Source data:
★ ★ ★ ★

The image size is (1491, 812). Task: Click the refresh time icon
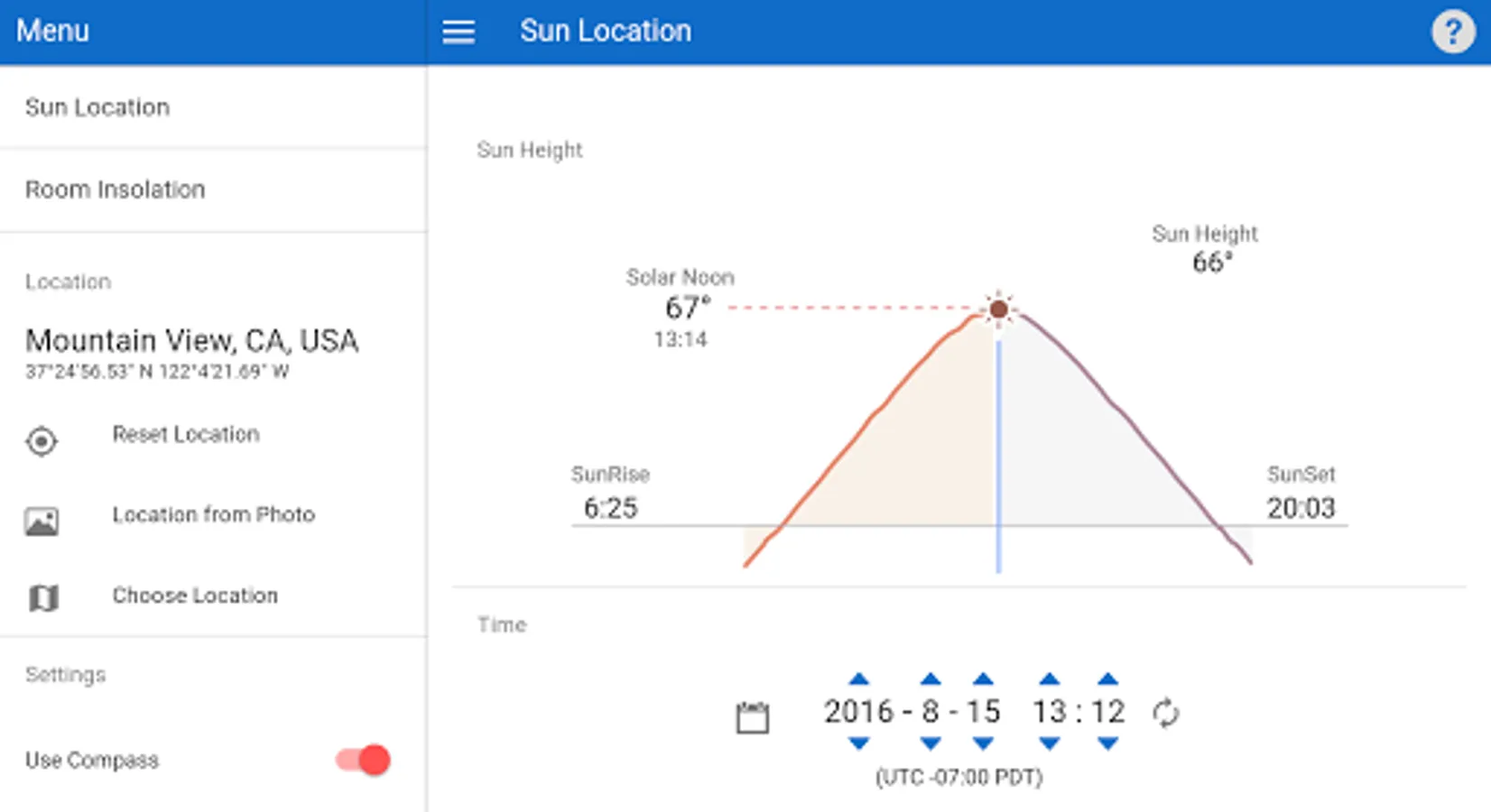tap(1166, 714)
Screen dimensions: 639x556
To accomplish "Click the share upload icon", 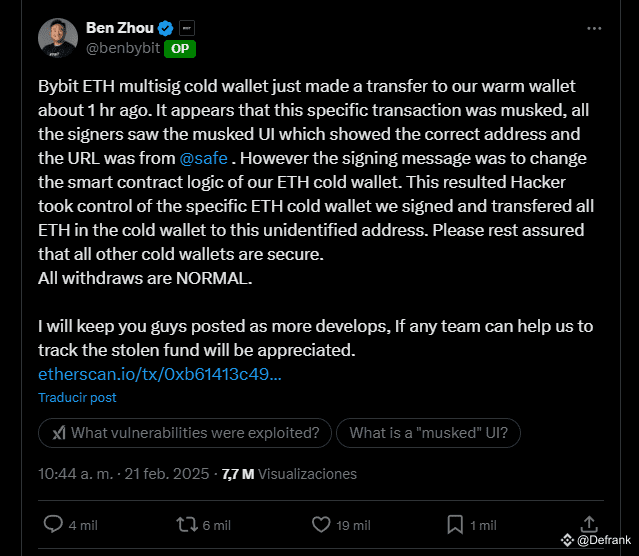I will tap(589, 522).
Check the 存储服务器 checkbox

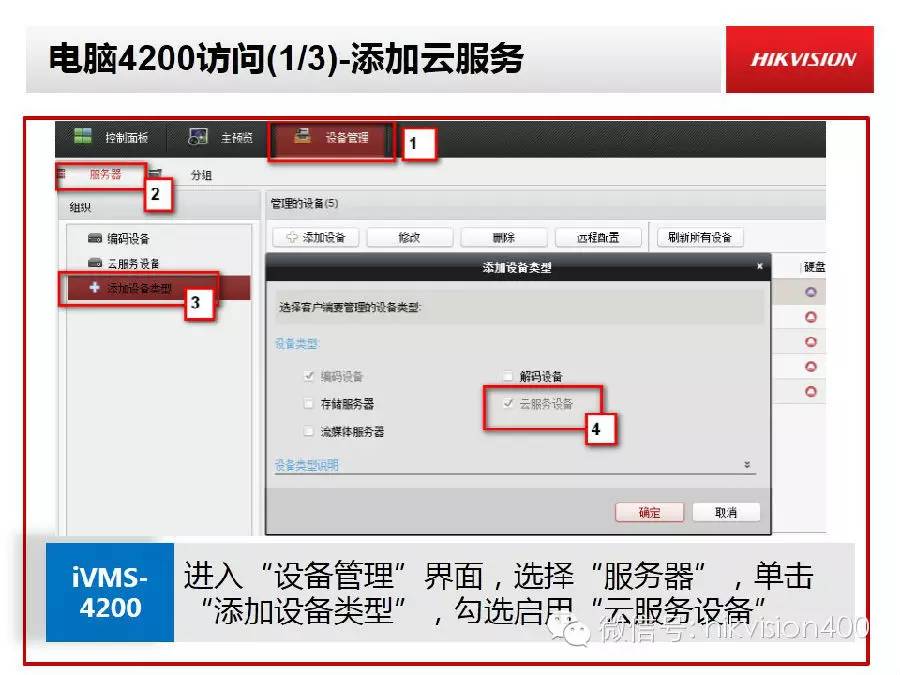click(308, 404)
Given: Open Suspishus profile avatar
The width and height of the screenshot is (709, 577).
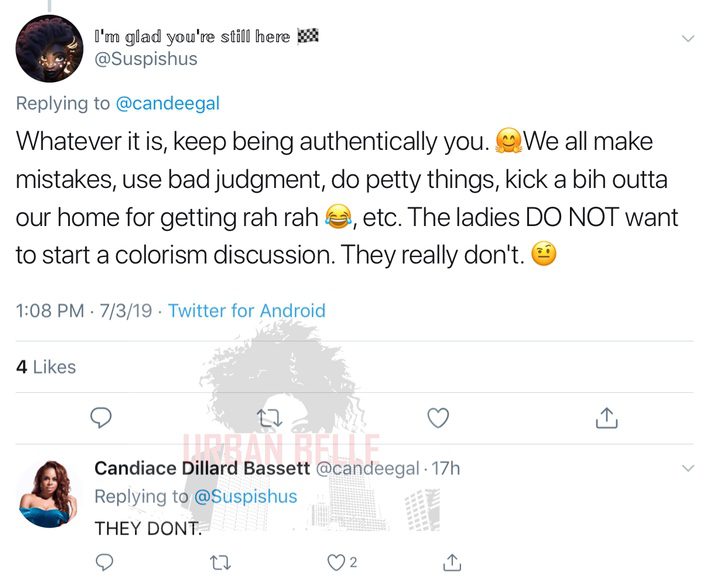Looking at the screenshot, I should click(x=49, y=48).
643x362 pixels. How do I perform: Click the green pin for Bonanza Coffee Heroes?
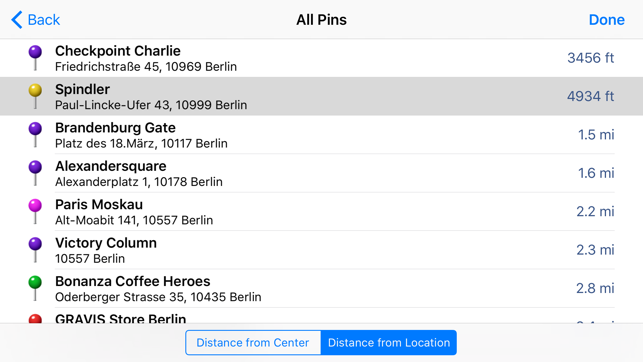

★ ★ ★ ★

The answer should consist only of the lines from the line with "The width and" through the last line of the data, repeated exactly; pictures stay out.

The width and height of the screenshot is (709, 577).
Looking at the screenshot, I should click(x=49, y=48).
643x362 pixels. How do I perform: Click the green pin for Bonanza Coffee Heroes?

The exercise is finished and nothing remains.